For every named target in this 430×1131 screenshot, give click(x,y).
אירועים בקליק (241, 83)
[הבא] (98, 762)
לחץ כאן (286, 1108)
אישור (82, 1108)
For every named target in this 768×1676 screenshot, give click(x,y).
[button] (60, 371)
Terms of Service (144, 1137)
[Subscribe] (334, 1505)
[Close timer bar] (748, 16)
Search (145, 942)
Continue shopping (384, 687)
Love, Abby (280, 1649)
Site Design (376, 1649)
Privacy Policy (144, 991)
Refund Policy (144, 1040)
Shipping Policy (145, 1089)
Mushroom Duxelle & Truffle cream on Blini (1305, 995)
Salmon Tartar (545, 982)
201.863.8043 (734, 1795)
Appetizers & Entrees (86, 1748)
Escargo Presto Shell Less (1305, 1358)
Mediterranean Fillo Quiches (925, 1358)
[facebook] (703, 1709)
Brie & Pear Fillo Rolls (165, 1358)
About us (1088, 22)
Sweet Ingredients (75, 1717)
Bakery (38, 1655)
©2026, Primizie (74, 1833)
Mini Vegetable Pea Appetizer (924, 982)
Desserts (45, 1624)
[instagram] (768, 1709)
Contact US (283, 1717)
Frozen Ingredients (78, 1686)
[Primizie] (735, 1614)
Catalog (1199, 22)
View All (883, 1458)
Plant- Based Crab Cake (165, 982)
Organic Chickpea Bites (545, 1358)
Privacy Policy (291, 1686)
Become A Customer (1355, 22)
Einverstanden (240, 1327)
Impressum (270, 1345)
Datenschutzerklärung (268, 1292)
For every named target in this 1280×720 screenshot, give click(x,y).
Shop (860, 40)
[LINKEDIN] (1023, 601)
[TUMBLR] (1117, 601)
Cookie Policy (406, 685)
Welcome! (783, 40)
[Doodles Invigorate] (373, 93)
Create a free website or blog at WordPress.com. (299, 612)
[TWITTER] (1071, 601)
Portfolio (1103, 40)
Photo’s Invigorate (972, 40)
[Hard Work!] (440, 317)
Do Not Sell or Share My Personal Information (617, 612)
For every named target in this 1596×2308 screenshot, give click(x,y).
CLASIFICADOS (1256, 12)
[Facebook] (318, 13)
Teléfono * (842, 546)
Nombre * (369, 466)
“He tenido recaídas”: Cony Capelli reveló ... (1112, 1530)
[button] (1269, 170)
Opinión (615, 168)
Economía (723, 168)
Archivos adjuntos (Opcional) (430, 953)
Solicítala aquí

Task to complete: Could you restate, word for word, the lines above from the one with "Desserts (45, 1624)" to the one with "Photo’s Invigorate (972, 40)", both included?

Written solution:
Desserts (45, 1624)
[instagram] (768, 1709)
Contact US (283, 1717)
Frozen Ingredients (78, 1686)
[Primizie] (735, 1614)
Catalog (1199, 22)
View All (883, 1458)
Plant- Based Crab Cake (165, 982)
Organic Chickpea Bites (545, 1358)
Privacy Policy (291, 1686)
Become A Customer (1355, 22)
Einverstanden (240, 1327)
Impressum (270, 1345)
Datenschutzerklärung (268, 1292)
For every named target in this 1280×720 screenshot, give click(x,y).
Shop (860, 40)
[LINKEDIN] (1023, 601)
[TUMBLR] (1117, 601)
Cookie Policy (406, 685)
Welcome! (783, 40)
[Doodles Invigorate] (373, 93)
Create a free website or blog at WordPress.com. (299, 612)
[TWITTER] (1071, 601)
Portfolio (1103, 40)
Photo’s Invigorate (972, 40)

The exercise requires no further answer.